ArcFlow's daemon binds one UDS by default at /tmp/arcflow.sock.
Override with --socket <path>. Lock down access with standard Unix
file permissions on the path.
Quick start#
# Start the daemon (in-memory, no durability — fine for development)
arcflow-daemon --socket /tmp/arcflow.sock
# In another terminal: ping
echo '{"id":1,"method":"ping","params":{}}' | nc -U /tmp/arcflow.sock
# → {"id":1,"result":{"pong":true}}
# Create a topic + publish
echo '{"id":2,"method":"topic.create","params":{"name":"frames"}}' \
| nc -U /tmp/arcflow.sock
echo '{"id":3,"method":"topic.publish","params":{"topic":"frames","data":{"frame_no":1}}}' \
| nc -U /tmp/arcflow.sock
# → {"id":3,"result":{"sequence":1}}Wire protocol — newline-delimited JSON-RPC#
Every request is one JSON object on its own line. Response is one JSON object on its own line. Pipelining works: send N requests, receive N responses in the same order.
// Request
{"id": 42, "method": "topic.publish", "params": {"topic": "t", "data": {"k": "v"}}}
// Success response
{"id": 42, "result": {"sequence": 17}}
// Typed error response
{"id": 42, "error": {"code": "TOPIC_NOT_FOUND", "message": "Topic 't' does not exist"}}The full method catalog lives in the daemon's source — dispatch in
crates/arcflow-daemon/src/lib.rs
— but the surface is small: pub/sub (topic.*), pull-style consumers
(consumer.*), queue groups (group.*), plus a ping.
Throughput — pick the right publish pattern#
The daemon's per-request cost is dominated by JSON parse + UDS round- trip. Pattern matters a lot for throughput.
| Pattern | Use when |
|---|---|
topic.publish_batch (recommended for bursts) | Producer has N events ready and doesn't need a per-event ack. |
topic.publish pipelined (concurrent reader thread) | Producer can fire-and-forget but needs each event journaled separately (e.g. per-event WAL replay semantics). |
topic.publish round-trip-per-request | Producer needs a per-event ack before sending the next (rare; usually a footgun). |
If you're seeing low throughput, you're almost certainly on the
round-trip-per-request path. Switch to publish_batch with a
batch size of 100–1000 for substantially higher event rates. Measure
on your host with the topic.publish* benchmarks in the ozinc/arcflow
repo.
// Batch publish — one RPC, many events
{
"id": 1,
"method": "topic.publish_batch",
"params": {
"topic": "frames",
"events": [
{"data": {"frame_no": 1}},
{"data": {"frame_no": 2}, "headers": {"trace_id": "abc"}},
{"data": {"frame_no": 3}}
]
}
}
// Response — sequences in input order
{"id": 1, "result": {"sequences": [1, 2, 3], "count": 3}}First-failure-stops semantics matching Kafka producer batches:
if event K fails (e.g. invalid payload), events 0..K-1 are
published, response carries the partial sequences plus the typed
error and partial: true. Caller resumes from sequences.len().
Live retention changes — topic.set_retention#
Topics created with one retention policy can have it tightened or loosened at runtime without a restart. Useful for handling burst days, bounding queue depth on a noisy topic, or relaxing a too-tight policy that's dropping events you wanted to keep.

- GOAL OF THE EXERCISE
Reproduce the section of the ArcFlow daemon text that opens with the words "Live retention changes" and closes with "wanted to keep.", copying it word for word.

- PROVIDED RECORDS
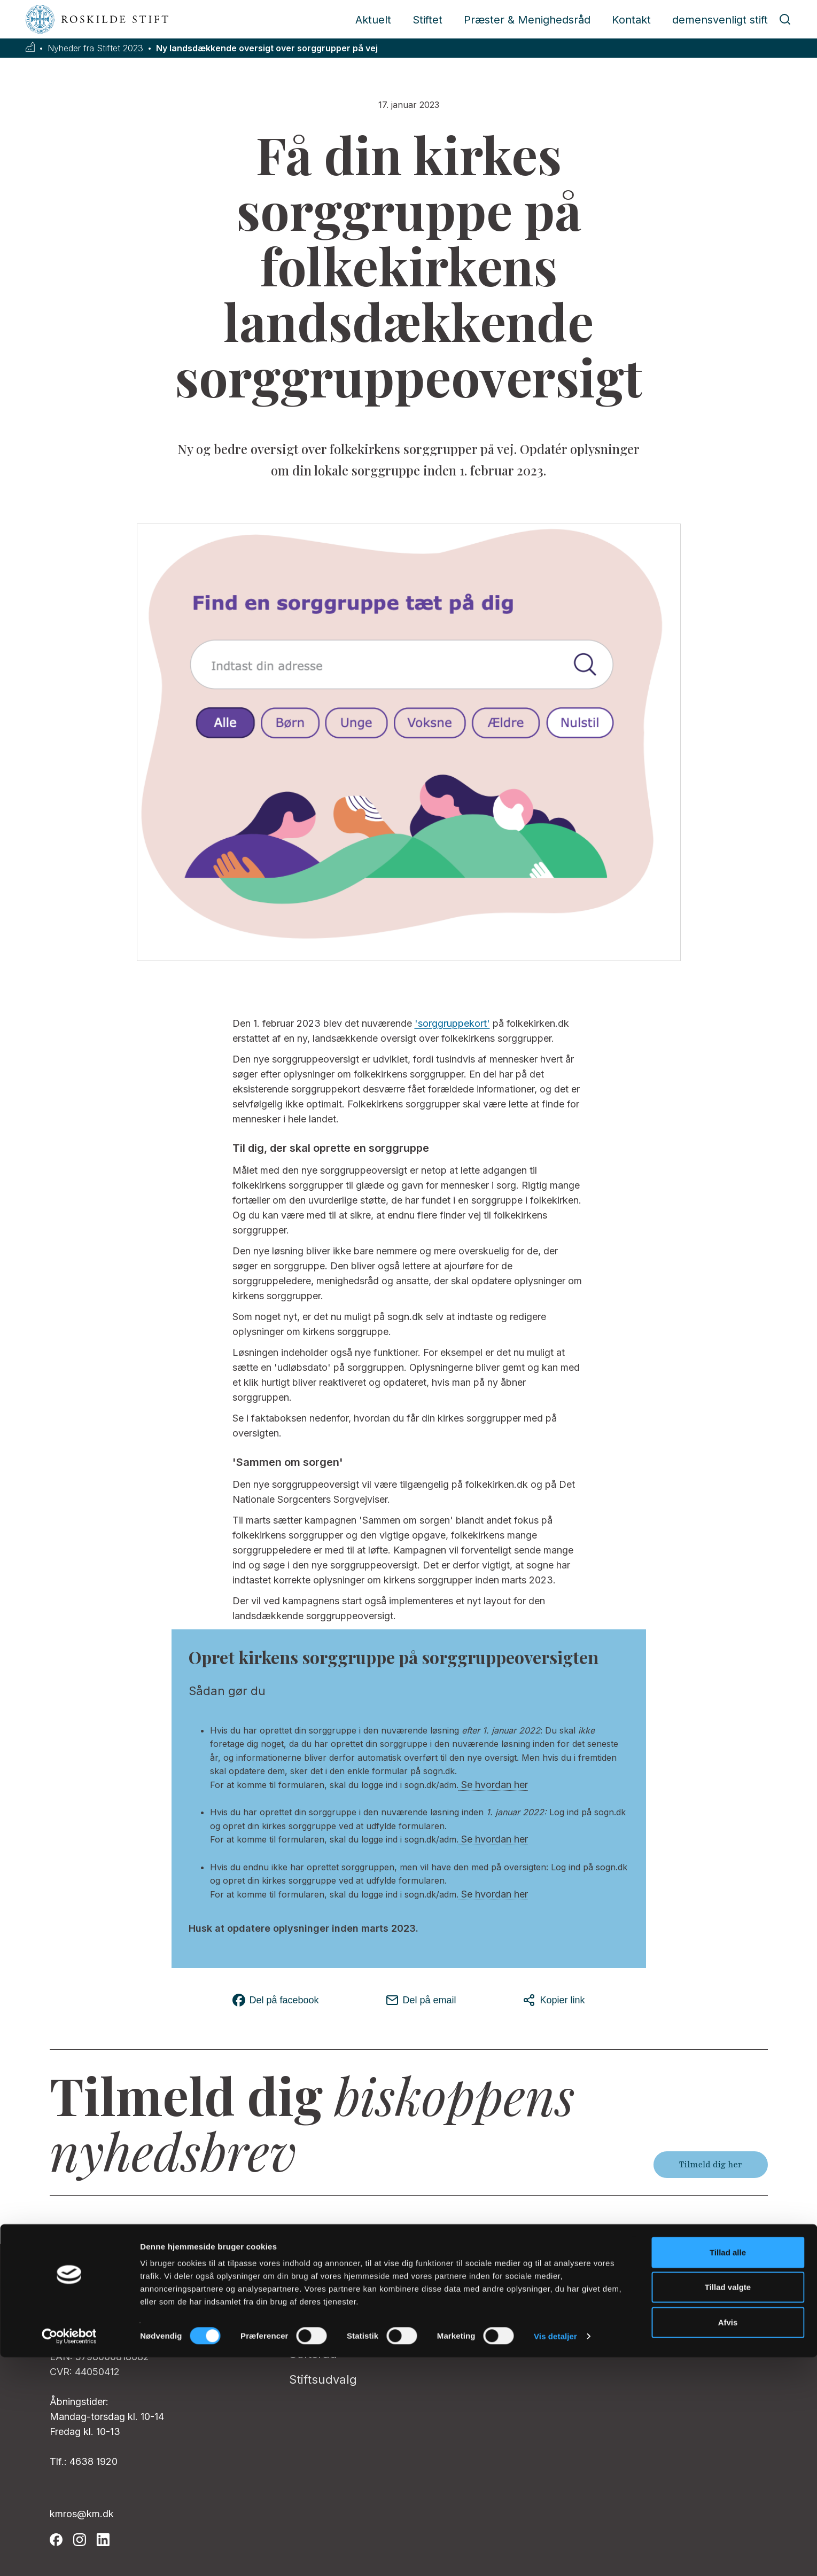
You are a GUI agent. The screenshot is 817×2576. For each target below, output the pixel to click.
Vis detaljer (555, 2554)
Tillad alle (728, 2471)
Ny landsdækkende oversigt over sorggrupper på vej (267, 48)
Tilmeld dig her (710, 2165)
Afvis (728, 2541)
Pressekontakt (330, 2302)
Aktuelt (373, 19)
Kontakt (631, 19)
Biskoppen (318, 2328)
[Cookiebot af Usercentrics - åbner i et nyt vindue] (69, 2555)
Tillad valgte (728, 2506)
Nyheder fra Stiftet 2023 (95, 48)
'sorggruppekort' (452, 1023)
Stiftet (427, 19)
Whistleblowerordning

- FINISHED TASK
Live retention changes — topic.set_retention#
Topics created with one retention policy can have it tightened or loosened at runtime without a restart. Useful for handling burst days, bounding queue depth on a noisy topic, or relaxing a too-tight policy that's dropping events you wanted to keep.